# newbie 3rd week carving



## dzklrz (Feb 18, 2011)

I started chainsaw carving about 2 1/2-3 weeks ago and absolutley love it, chainsaw milling has taken a back seat for now. Here are a few that I have done.


----------



## NCTREE (Feb 19, 2011)

Nice work! Looks like your a natural.:msp_thumbsup:


----------



## cowboyvet (Feb 19, 2011)

great work. Are you putting a finish on them to help with cracking? Milling still has a place in carving as you expand your work. I use the mill all the time for benches and cut through carvings like in my profile pic.


----------



## discounthunter (Feb 21, 2011)

nice work!


----------



## ultimate buzz (Feb 23, 2011)

*Nice work*

Looking good! Very good variety for only 3 to 4 weeks carving . It looks like your eagle is made out of red/norway pine.
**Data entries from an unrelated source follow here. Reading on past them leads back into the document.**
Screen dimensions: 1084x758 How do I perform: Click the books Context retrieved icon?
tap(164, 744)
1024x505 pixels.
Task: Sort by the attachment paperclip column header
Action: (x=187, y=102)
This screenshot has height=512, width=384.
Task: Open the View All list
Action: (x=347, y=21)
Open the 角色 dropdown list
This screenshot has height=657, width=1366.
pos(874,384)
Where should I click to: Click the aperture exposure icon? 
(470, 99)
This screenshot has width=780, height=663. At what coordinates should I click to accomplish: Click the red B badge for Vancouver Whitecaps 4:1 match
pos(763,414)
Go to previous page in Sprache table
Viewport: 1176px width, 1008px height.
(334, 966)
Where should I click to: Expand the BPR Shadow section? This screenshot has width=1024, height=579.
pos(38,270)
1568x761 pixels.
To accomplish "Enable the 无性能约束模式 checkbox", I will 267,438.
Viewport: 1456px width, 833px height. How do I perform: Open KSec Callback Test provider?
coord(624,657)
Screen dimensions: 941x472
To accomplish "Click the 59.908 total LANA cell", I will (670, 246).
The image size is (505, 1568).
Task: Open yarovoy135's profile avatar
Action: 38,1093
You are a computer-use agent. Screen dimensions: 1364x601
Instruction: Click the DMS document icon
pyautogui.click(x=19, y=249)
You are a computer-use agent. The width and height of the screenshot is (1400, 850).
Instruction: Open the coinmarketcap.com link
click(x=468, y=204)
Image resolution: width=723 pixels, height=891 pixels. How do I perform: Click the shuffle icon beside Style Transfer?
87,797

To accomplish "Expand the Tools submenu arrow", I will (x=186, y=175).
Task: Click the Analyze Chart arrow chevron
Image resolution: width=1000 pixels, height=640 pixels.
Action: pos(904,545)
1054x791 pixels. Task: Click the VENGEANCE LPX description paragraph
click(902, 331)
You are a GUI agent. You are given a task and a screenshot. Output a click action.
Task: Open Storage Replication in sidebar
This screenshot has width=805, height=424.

If you can,try carving white pine it is much easier to carve and a little more stable as far as cracking. 

What area of the Badger State are you from? -ken


----------



## dzklrz (Feb 23, 2011)

Thank you everyone on the compliments, it is greatly appreciated. The Eagle is made from Hemlock. The 8 foot bear is red oak and the rest are made from white pine. Ken, I am located in Central WI
Thanks again


----------